MATERIAL SUPPLIED:
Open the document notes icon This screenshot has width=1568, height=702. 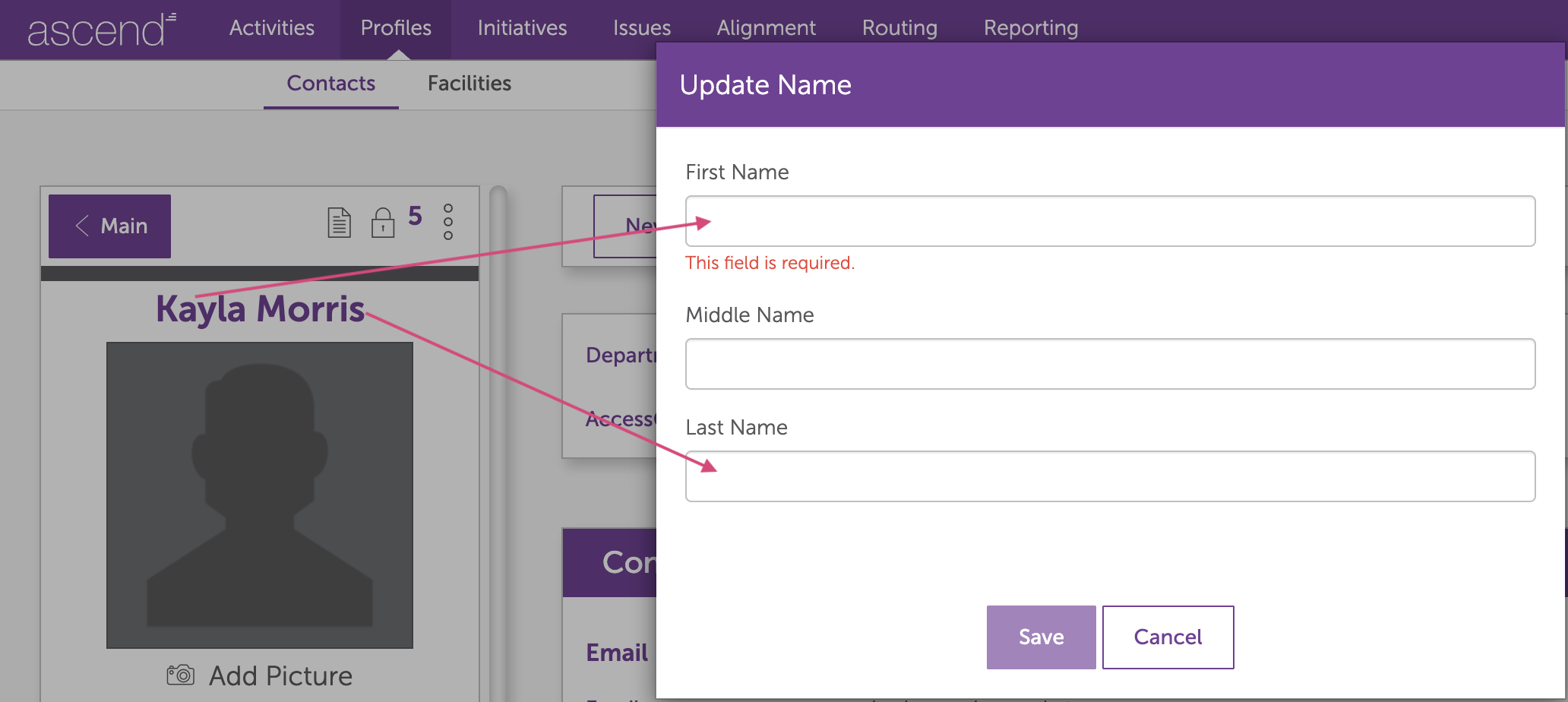[x=339, y=223]
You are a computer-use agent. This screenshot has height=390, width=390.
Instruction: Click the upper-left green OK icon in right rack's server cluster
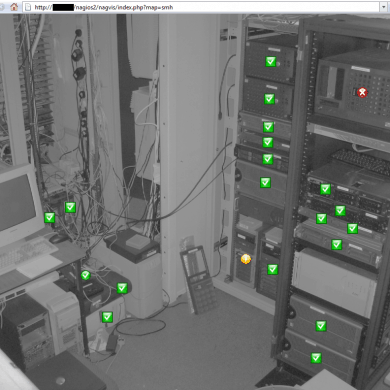(x=325, y=189)
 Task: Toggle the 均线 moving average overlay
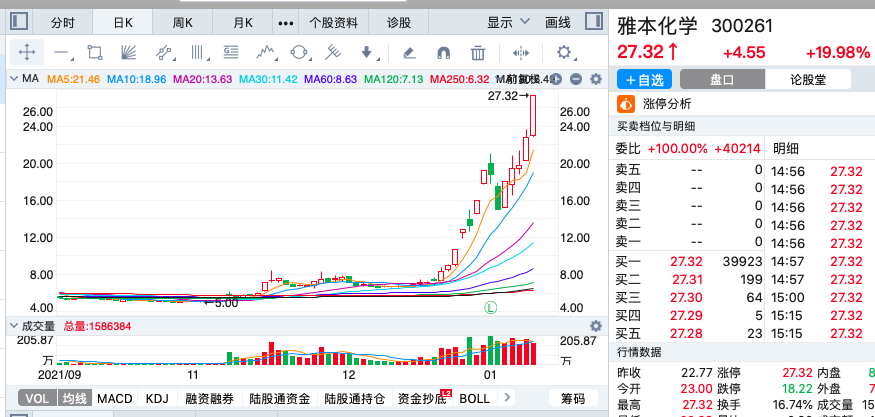tap(75, 398)
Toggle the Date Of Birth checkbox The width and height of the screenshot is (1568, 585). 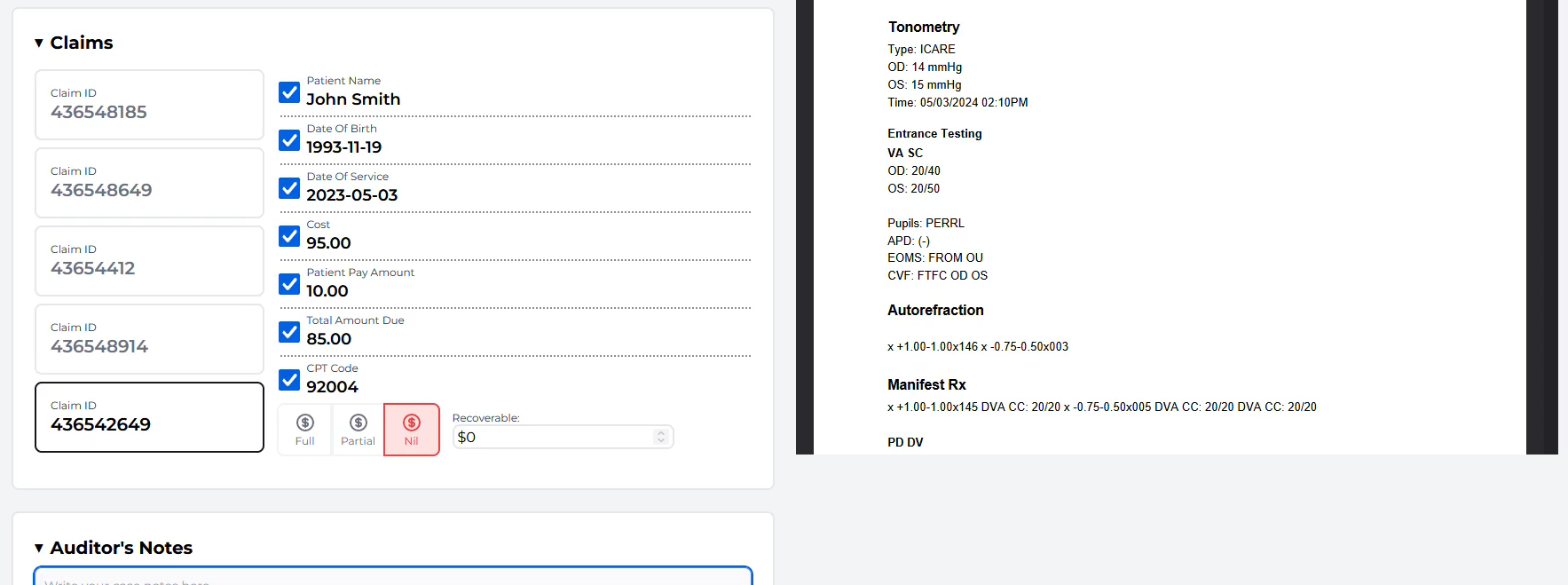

EXERCISE PROMPT:
In the entries above, find the line containing "Instruction: Click the". Transcribe it and every later line to the end, exactly, and leave out the pictures.

COMPLETED TASK:
Instruction: Click the upper-left green OK icon in right rack's server cluster
(x=325, y=189)
 Task: Toggle the 均线 moving average overlay
tap(75, 398)
Toggle the Date Of Birth checkbox The width and height of the screenshot is (1568, 585). 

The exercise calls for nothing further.